Collaborative filtering is based on the philosophy that those who agree in the past will also agree in the future. Perhaps if we lived in a stagnant world with no history to learn from or knowledge to build upon, this theory might have some validity. However, it seems the way to survive in the 21st Century -- where competition is fierce and innovation is a commonality -- is to be flexible, open and change our minds on occasion. Flip-flopping always did seem like a silly accusation for presidential candidates (especially when they've spent over a decade in the Senate).

Why shouldn't old mistakes and new knowledge influence our discoveries and broaden our palates? Just because I grew up listening to punk rock doesn't mean I wouldn't enjoy listening to bluegrass if I was exposed to it. But if I just rely on iTunes to make recommendations to me, I'll only ever discover the artists Apple endorses or the music other like-minded people know about.

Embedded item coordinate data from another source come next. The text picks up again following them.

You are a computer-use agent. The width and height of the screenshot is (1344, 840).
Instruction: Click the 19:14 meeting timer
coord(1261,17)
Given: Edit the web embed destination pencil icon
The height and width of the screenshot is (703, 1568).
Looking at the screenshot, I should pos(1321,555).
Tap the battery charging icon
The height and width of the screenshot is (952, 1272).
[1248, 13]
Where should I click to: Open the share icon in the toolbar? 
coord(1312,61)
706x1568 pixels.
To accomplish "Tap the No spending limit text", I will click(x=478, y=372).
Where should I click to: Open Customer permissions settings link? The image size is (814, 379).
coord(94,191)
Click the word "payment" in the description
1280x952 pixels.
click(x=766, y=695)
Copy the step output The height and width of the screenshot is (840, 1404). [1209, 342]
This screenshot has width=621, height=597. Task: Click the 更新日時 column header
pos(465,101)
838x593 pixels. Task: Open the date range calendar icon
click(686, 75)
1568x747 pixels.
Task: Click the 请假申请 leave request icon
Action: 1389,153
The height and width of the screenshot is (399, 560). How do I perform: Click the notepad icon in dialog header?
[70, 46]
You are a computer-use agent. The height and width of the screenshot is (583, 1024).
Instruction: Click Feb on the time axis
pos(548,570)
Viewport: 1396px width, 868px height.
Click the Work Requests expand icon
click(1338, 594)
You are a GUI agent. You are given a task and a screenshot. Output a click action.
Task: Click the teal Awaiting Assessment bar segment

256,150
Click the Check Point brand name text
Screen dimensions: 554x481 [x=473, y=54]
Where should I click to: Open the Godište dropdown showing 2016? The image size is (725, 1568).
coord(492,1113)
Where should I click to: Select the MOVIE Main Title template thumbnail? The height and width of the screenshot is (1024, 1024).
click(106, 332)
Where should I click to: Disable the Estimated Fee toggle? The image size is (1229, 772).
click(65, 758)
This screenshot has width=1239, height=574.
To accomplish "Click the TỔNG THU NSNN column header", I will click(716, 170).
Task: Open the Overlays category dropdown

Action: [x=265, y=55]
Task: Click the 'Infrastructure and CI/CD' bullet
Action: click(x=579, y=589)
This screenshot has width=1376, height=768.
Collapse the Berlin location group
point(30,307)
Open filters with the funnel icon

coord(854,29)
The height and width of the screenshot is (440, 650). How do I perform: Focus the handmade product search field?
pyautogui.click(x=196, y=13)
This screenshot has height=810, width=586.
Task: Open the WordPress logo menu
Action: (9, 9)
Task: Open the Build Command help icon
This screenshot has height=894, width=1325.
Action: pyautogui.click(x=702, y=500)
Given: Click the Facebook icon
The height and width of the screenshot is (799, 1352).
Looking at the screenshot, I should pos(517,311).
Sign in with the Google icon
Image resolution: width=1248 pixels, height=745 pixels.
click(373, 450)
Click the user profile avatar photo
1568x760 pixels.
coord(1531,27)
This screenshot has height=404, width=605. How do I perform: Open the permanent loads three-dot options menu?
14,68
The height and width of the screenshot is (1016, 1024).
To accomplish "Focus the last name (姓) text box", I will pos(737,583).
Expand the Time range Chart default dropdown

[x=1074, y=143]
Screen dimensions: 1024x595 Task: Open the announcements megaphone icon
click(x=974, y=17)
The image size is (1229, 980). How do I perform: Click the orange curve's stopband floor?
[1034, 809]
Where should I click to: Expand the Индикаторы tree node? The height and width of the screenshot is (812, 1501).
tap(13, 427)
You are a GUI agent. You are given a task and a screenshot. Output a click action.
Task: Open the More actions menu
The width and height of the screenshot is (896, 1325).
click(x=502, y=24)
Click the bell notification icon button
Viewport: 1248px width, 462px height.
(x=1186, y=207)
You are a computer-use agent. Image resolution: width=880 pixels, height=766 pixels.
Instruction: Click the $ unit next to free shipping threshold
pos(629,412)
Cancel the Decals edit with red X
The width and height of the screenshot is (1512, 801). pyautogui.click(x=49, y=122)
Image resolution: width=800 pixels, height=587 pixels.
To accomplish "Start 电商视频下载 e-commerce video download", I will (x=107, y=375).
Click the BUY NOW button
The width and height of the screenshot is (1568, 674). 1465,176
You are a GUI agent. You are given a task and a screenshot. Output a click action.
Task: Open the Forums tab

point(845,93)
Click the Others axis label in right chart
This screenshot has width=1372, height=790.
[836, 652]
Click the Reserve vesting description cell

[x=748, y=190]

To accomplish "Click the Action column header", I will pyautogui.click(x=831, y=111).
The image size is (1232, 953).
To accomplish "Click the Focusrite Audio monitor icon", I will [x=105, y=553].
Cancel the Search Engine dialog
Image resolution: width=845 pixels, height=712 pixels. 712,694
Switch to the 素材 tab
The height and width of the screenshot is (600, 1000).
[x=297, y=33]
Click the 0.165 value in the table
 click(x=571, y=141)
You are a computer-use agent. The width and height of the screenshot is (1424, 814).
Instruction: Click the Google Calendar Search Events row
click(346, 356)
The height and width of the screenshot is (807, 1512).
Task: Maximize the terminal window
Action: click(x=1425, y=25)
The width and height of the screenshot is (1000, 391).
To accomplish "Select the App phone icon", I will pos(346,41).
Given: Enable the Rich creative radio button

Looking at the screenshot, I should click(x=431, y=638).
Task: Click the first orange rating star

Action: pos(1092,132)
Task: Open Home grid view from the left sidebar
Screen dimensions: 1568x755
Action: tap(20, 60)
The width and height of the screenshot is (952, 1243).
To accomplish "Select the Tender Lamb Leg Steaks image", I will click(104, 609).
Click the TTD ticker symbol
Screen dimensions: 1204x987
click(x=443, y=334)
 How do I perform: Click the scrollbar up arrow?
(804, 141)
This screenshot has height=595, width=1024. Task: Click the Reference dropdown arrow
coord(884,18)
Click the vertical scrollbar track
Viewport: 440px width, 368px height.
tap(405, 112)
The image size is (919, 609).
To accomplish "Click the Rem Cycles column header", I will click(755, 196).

Psychologically, collaborative filtering has basically likened my palate to a series of algorithms. Somewhere in the technological simplification of taste assessment, I've lost all emotional connection to my content, which used to happen naturally during the serendipitous stages of discovery and evaluation. Turns out, my self-identity has become indistinguishable from that of the mysterious collective's. I miss the days when discovering web content was like being a little kid in a candy store. It might have taken pains to choose the peanut brittle over the rock candy, or Neil Young's new album over Bob Dylan's, but at least the decision was thoughtful, deliberate and mine.

Yes, there are definite benefits in collaborative filtering. The software usually reads me correctly, and makes fair-to-great suggestions on books, artists, movies and websites. But are a bunch of great content and product suggestions really worth sacrificing the self in my self-identity and the discovery of my self-discovery?

Technology is a master of trickery. Artificial intelligence has grown seemingly less artificial, just as personalization has made certain web experiences a lot less personal. As machines grow more powerful, the understanding of their negative influences on man seem to grow subtler. Perhaps George Orwell's foresight in 1984 that omnipresent forces would use technology to monitor every facet of human behavior, forcing individuals to conform to a collective identity, was not so far off:

There will be no curiosity, no enjoyment of the process of life. All competing pleasures will be destroyed. But always -- do not forget this, Winston -- always there will be the intoxication of power, constantly increasing and constantly growing subtler...

Because we live in an age propelled by technology and a culture of accelerated change, we have no choice but to go with the flow. But while we're in the flow, let's not forget the very reason why humans have been and will continue to be the agents of change. Let's not lose sight of the power in our personal choices and individual differences.